In January of 1946, a man named Stanislaw Ulam found himself confined to a hospital bed, having suffered an encephalitis attack. A brilliant scientist and a veteran of the Manhattan Project, Ulam wasn’t the type to sit idly while he recuperated. Instead, after playing innumerable games of solitaire to pass the time, Ulam began to examine the statistical aspects of the game. Among the questions he asked: how to accurately estimate the probability of winning a game. To answer this question, Ulam ended up devising a novel statistical technique that he dubbed Monte Carlo analysis. Today, this approach is broadly accepted and widely used in applications ranging from engineering to biology to meteorology—and even basketball. And it is used in financial planning, which is what I would like to discuss here.

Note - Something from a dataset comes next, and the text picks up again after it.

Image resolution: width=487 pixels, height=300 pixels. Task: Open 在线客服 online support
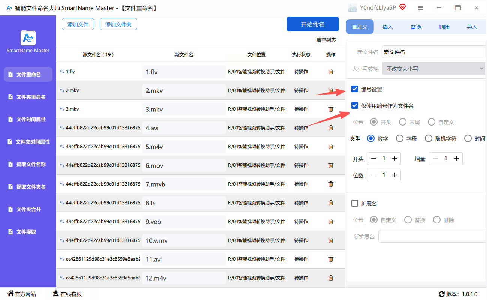[x=67, y=294]
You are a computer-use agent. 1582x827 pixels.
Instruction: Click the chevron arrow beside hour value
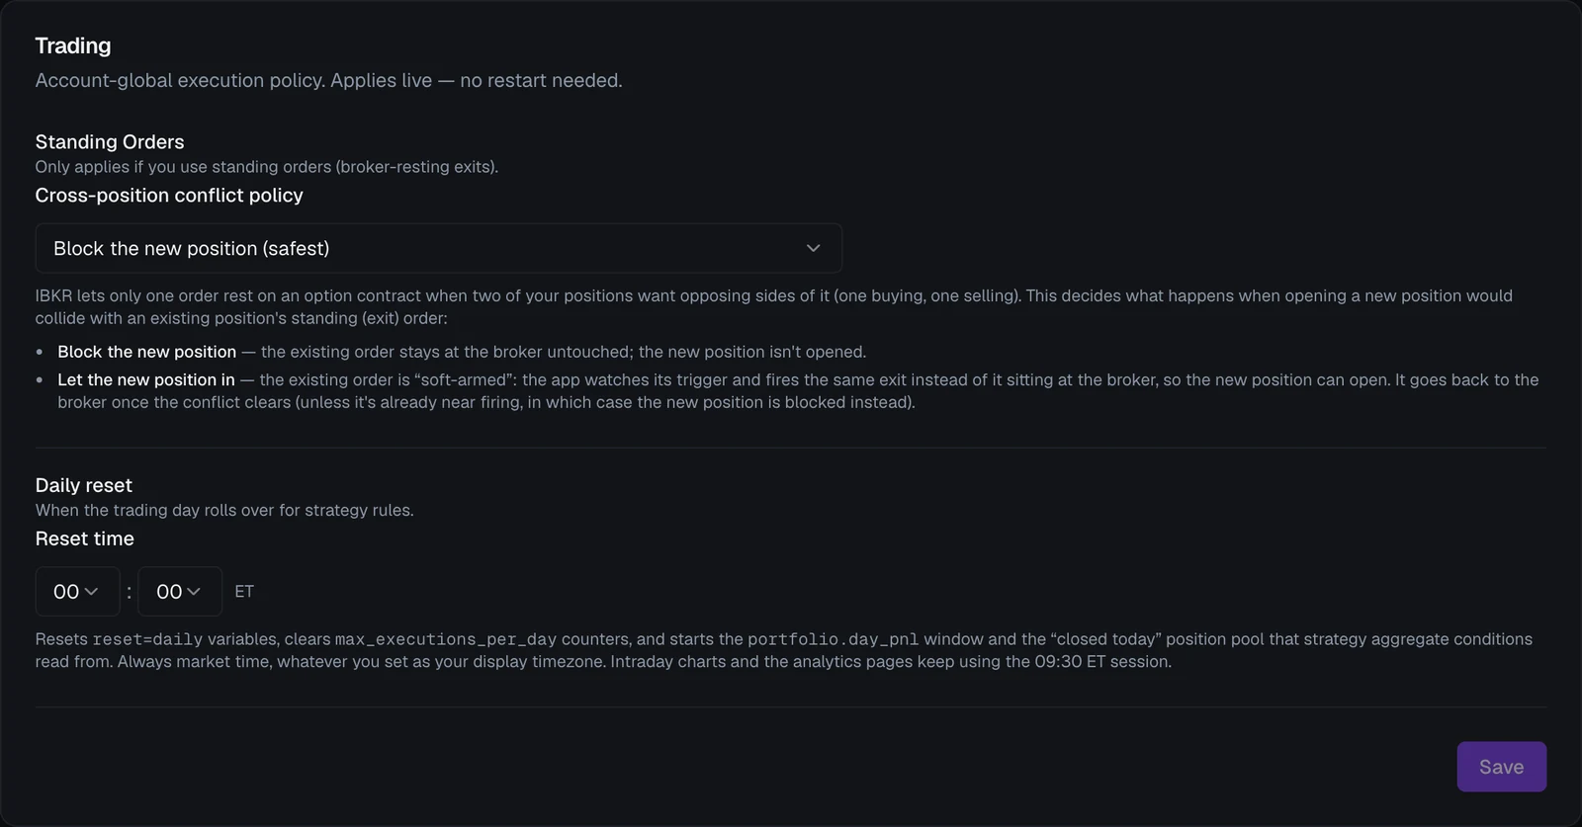(91, 591)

How exactly does Monte Carlo analysis work? The idea is this: As long as you know the basic dynamics of how something works—whether it’s weather patterns, card games or anything else—you can use a computer to simulate an experiment thousands of times and then simply count up the frequency of various outcomes. In personal finance, this is how it works: Knowing how the stock market has performed in the past, and the degree to which it varies from year to year, one can simulate the market’s performance over future periods. Instead of focusing on the stock market’s average annual returns, Monte Carlo analysis focuses on average multi-year returns. This allows financial advisors to reassure their clients with confident-sounding statements such as: “I’ve tested ten thousand scenarios and can tell you that your retirement plan has a 90% probability of success.” (To get a better sense of what Monte Carlo simulations look like, you can see an example on Vanguard’s website.)

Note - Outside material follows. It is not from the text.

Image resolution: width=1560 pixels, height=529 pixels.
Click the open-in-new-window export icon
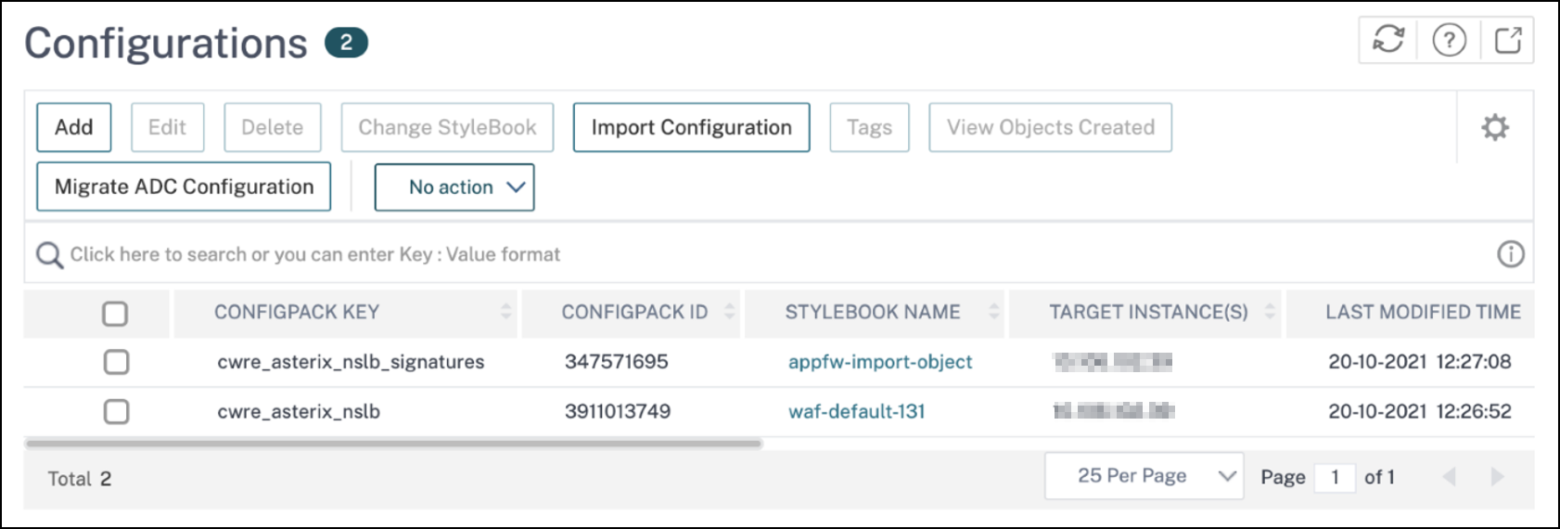[1508, 40]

While Monte Carlo analysis is widely used in financial planning, I would advise caution, for two reasons:
1. Subjective inputs
Monte Carlo simulation works well when forecasting physical or mechanical processes—things that act in predictable ways, or at least within a known set of bounds. A card game, for example, can develop in numerous ways. Still, it’s always played with a fixed set of rules and an identical deck of cards. While you don’t know which card will come up next, you do know there will never be five aces in a deck. As a result, the set of possible outcomes is necessarily limited.
When it comes to the stock market, though, the opposite is true: An infinite combination of political and economic events (and human emotion) drive the market in unpredictable ways. In a card game, it’s difficult to know what will happen next; in the stock market, it’s impossible to know. And it’s not just the stock market. Lots of other variables impact the success of a retirement plan, including inflation, tax rates, interest rates and potential changes to Social Security and Medicare.
Consider this thought experiment: Tomorrow morning, pick up the newspaper and ask yourself how many of the stories you could have predicted five or ten years ago. Not many, I suspect, and yet that is what we are doing when we expect Monte Carlo analysis to help us forecast multi-decade retirement scenarios. To be sure, the past serves as a guide to the future, but it’s just a guide. That’s why any simulation of the stock market rests on shaky ground, simplistically assuming that the future will precisely mirror the past.
2. Less-than-useful output
If the inputs to a Monte Carlo analysis are subjective, the outputs are even more troubling.
First, Monte Carlo output is normally expressed as a percentage—a 90% probability of success, for example—but what exactly does “success” mean? It means simply that one won’t run out of money. While that sounds logical, the problem is that it is defined very literally. If the Monte Carlo determines that there will be even one dollar left at the end of someone’s life, that is defined as success. For a computer, that may make sense, but for a real person seeing their funds rapidly approach zero late in life, that hardly sounds like a pleasant or successful outcome. But because this is the way Monte Carlos work, they carry the potential to lull people into a false sense of security or, alternatively, to scare the daylights out of them, when neither reaction may be warranted.
The second problem with Monte Carlo output is that, if you dig into the results, it provides a range of potential outcomes so wide that it borders on the absurd. Use a typical Monte Carlo to simulate the growth of a $1 million portfolio over a 30-year retirement, for example, and it will unhelpfully project your assets to fall somewhere between zero and $29 million. While statistically this may be accurate, personally I don’t find it very useful.
To be sure, Monte Carlo analysis has its place in scientific disciplines. But when it comes to retirement planning, I would urge you to be skeptical. Always look at the numbers behind the numbers, and never let any one analysis drive your decisions.